Launching the consumer results in output like:
11:07:58.766 [main] INFO com.company.graphite.GraphiteSender - Added metric: ('3162.temperatureCelcius', (1507888800, 14.1))
11:07:58.767 [main] INFO com.company.graphite.GraphiteSender - Added metric: ('3162.dewpointCelcius', (1507888800, 13.9))
11:07:58.773 [main] INFO com.company.graphite.GraphiteSender - Added metric: ('3162.humidityPercentage', (1507888800, 98.8))
11:07:58.784 [main] INFO com.company.graphite.GraphiteSender - Added metric: ('3162.windSpeedMph', (1507888800, 22.0))

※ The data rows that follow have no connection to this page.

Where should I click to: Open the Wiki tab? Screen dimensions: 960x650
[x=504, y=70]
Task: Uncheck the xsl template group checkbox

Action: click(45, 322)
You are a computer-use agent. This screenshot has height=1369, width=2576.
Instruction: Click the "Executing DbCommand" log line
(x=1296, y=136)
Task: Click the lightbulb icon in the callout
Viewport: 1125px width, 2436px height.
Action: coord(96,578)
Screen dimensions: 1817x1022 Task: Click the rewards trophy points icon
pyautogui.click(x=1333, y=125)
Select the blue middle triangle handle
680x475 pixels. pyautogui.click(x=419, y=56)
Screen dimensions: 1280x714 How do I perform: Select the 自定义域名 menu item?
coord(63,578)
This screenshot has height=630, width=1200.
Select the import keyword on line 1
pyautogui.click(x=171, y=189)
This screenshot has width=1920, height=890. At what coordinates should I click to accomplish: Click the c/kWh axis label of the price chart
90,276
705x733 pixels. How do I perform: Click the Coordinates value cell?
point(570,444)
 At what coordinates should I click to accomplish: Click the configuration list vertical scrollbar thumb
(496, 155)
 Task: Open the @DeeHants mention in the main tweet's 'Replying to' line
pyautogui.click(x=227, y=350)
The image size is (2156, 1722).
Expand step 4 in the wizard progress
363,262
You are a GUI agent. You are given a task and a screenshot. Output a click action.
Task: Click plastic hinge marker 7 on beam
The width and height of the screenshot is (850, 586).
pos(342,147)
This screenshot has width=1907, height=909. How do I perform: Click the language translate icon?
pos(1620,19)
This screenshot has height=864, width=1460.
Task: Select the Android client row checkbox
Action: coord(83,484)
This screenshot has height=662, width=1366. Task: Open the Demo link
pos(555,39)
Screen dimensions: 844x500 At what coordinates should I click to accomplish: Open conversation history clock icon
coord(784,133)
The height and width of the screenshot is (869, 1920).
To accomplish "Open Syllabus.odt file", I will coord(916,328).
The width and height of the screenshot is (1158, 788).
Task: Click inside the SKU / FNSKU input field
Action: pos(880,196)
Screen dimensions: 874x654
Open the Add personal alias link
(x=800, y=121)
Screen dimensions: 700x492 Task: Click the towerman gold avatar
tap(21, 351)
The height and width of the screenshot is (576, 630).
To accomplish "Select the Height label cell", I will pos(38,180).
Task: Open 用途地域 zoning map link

A look at the web dashboard shows that the data has been successfully stored in Graphite:
Creating the dashboard
The Graphite dashboard is not the prettiest. I worked with Grafana in a previous project and found it a great tool for quickly visualizing live data. Grafana is already running and the link to Graphite is configured in the docker-compose file above. The dashboard is available at localhost:3000
Before creating graphs, a data source needs to be added to Grafana. It supports a few different options, and Graphite is among those with the best support. The data source URL should be “http://graphite:80” and proxy access should be chosen, as going direct won’t work if the docker containers are running in a virtual machine. The default username and password for the Graphite container are both just “guest”. Once this is working, creating a dashboard to display the data is a matter of minutes. For example the configuration of the temperature graph looks like below:
And the basic dashboard for a location of interest looks like:
Grafana has time selection facilities very similar to Kibana, and so it’s easy to zoom in and out and look at data from various ranges. Once this application has been running for a while it will be possible to look back over the last few weeks, perfect for forecasting ice climbing conditions!
Conclusion
This post has shown how to get going with Kafka very easily and show live graphs of the data. The code for the alerter component shown in the diagram at the top is not shown, but is easy to implement based on the structure used in the Graphite consumer. I implemented it by keeping a moving average of temperature in memory and triggering an alert if it the average was below zero for a certain amount of time.
There are many more considerations related to configuring and using Kafka effectively, but hopefully this offers a starting point and some inspiration.